Problem to work on: Transcribe every entry below word for word, keeping each line unchanged.

Pixel coordinate grounding data:
--
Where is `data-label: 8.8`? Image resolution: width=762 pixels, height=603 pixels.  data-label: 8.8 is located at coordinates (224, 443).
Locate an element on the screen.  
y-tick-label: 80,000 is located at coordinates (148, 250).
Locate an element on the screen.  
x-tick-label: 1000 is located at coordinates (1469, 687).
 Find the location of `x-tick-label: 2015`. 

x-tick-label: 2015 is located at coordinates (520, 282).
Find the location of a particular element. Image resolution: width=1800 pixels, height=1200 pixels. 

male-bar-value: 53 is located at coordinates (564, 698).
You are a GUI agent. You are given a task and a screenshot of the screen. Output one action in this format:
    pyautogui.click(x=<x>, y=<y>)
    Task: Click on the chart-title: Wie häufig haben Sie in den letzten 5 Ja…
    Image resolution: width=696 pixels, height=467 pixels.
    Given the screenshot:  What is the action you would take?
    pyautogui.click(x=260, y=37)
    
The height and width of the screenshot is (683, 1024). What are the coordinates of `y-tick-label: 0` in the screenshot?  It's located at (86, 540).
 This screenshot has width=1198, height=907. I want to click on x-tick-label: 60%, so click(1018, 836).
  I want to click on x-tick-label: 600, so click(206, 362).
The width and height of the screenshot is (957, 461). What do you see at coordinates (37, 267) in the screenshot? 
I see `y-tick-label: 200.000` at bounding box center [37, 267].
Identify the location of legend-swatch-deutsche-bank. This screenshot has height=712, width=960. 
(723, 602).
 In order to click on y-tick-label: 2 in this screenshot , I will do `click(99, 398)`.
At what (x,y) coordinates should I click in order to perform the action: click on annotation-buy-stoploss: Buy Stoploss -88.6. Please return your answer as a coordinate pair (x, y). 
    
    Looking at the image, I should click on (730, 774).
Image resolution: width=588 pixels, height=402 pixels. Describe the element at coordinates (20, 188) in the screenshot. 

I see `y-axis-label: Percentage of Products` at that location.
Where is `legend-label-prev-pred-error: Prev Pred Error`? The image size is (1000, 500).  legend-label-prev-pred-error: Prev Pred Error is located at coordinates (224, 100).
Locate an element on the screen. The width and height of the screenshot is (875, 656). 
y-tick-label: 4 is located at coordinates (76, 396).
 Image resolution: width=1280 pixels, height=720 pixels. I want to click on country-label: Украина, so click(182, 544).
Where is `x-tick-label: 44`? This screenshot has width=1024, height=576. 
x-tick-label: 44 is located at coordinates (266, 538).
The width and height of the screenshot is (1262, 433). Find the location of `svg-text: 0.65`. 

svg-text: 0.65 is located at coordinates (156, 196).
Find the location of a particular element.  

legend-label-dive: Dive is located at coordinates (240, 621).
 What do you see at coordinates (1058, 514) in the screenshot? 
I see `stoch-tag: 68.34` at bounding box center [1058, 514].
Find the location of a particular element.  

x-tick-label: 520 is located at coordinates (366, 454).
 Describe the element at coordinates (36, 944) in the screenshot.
--
Exercise answer:
Where is `data-label: 8.8`? Image resolution: width=762 pixels, height=603 pixels.  data-label: 8.8 is located at coordinates (224, 443).
Locate an element on the screen.  
y-tick-label: 80,000 is located at coordinates (148, 250).
Locate an element on the screen.  
x-tick-label: 1000 is located at coordinates (1469, 687).
 Find the location of `x-tick-label: 2015`. 

x-tick-label: 2015 is located at coordinates (520, 282).
Find the location of a particular element. Image resolution: width=1800 pixels, height=1200 pixels. 

male-bar-value: 53 is located at coordinates (564, 698).
You are a GUI agent. You are given a task and a screenshot of the screen. Output one action in this format:
    pyautogui.click(x=<x>, y=<y>)
    Task: Click on the chart-title: Wie häufig haben Sie in den letzten 5 Ja…
    Image resolution: width=696 pixels, height=467 pixels.
    Given the screenshot:  What is the action you would take?
    pyautogui.click(x=260, y=37)
    
The height and width of the screenshot is (683, 1024). What are the coordinates of `y-tick-label: 0` in the screenshot?  It's located at (86, 540).
 This screenshot has width=1198, height=907. I want to click on x-tick-label: 60%, so click(1018, 836).
  I want to click on x-tick-label: 600, so click(206, 362).
The width and height of the screenshot is (957, 461). What do you see at coordinates (37, 267) in the screenshot? 
I see `y-tick-label: 200.000` at bounding box center [37, 267].
Identify the location of legend-swatch-deutsche-bank. This screenshot has height=712, width=960. 
(723, 602).
 In order to click on y-tick-label: 2 in this screenshot , I will do `click(99, 398)`.
At what (x,y) coordinates should I click in order to perform the action: click on annotation-buy-stoploss: Buy Stoploss -88.6. Please return your answer as a coordinate pair (x, y). 
    
    Looking at the image, I should click on (730, 774).
Image resolution: width=588 pixels, height=402 pixels. Describe the element at coordinates (20, 188) in the screenshot. 

I see `y-axis-label: Percentage of Products` at that location.
Where is `legend-label-prev-pred-error: Prev Pred Error`? The image size is (1000, 500).  legend-label-prev-pred-error: Prev Pred Error is located at coordinates (224, 100).
Locate an element on the screen. The width and height of the screenshot is (875, 656). 
y-tick-label: 4 is located at coordinates (76, 396).
 Image resolution: width=1280 pixels, height=720 pixels. I want to click on country-label: Украина, so click(182, 544).
Where is `x-tick-label: 44`? This screenshot has width=1024, height=576. 
x-tick-label: 44 is located at coordinates (266, 538).
The width and height of the screenshot is (1262, 433). Find the location of `svg-text: 0.65`. 

svg-text: 0.65 is located at coordinates (156, 196).
Find the location of a particular element.  

legend-label-dive: Dive is located at coordinates (240, 621).
 What do you see at coordinates (1058, 514) in the screenshot? 
I see `stoch-tag: 68.34` at bounding box center [1058, 514].
Find the location of a particular element.  

x-tick-label: 520 is located at coordinates (366, 454).
 Describe the element at coordinates (36, 944) in the screenshot.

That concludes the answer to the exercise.